● WHAT THE EXERCISE ASKS: From the line containing "Task: Open system" through the last line below, copy every line exactly, leaving out the pictures.

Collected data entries
>>>>>
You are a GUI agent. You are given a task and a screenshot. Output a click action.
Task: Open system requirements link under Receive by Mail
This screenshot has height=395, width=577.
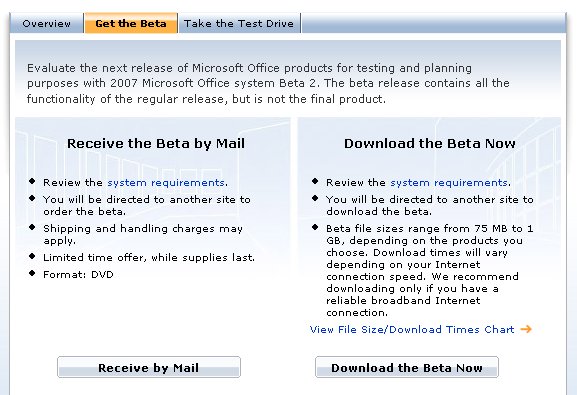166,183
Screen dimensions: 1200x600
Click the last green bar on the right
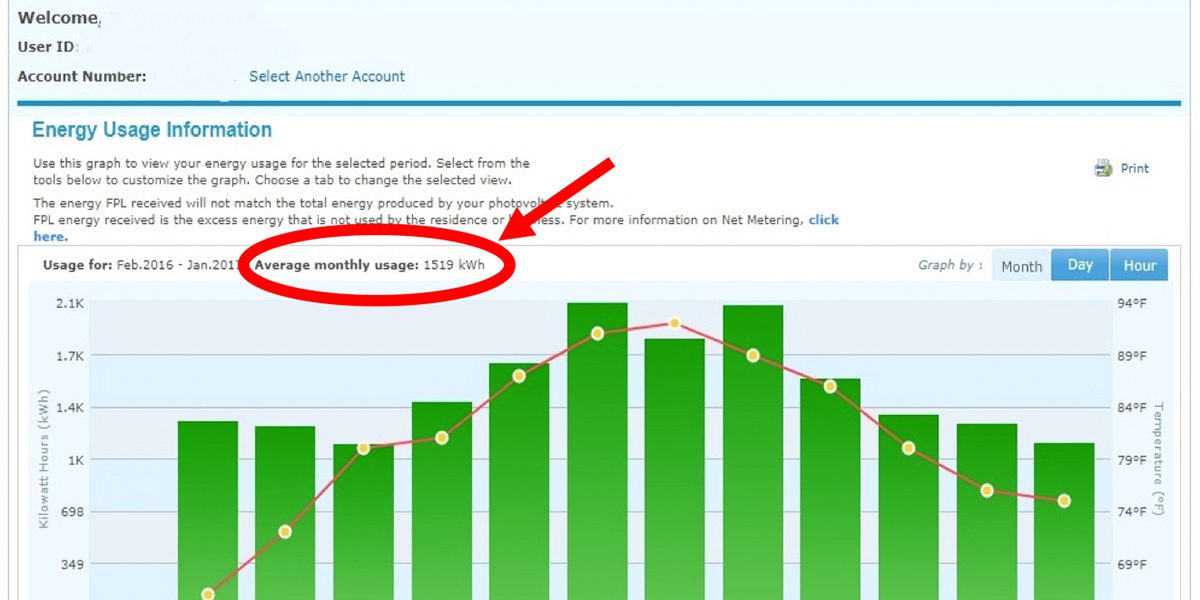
<<<<<
● ANSWER TO THIS TASK:
Task: Open system requirements link under Receive by Mail
This screenshot has height=395, width=577.
166,183
Screen dimensions: 1200x600
Click the last green bar on the right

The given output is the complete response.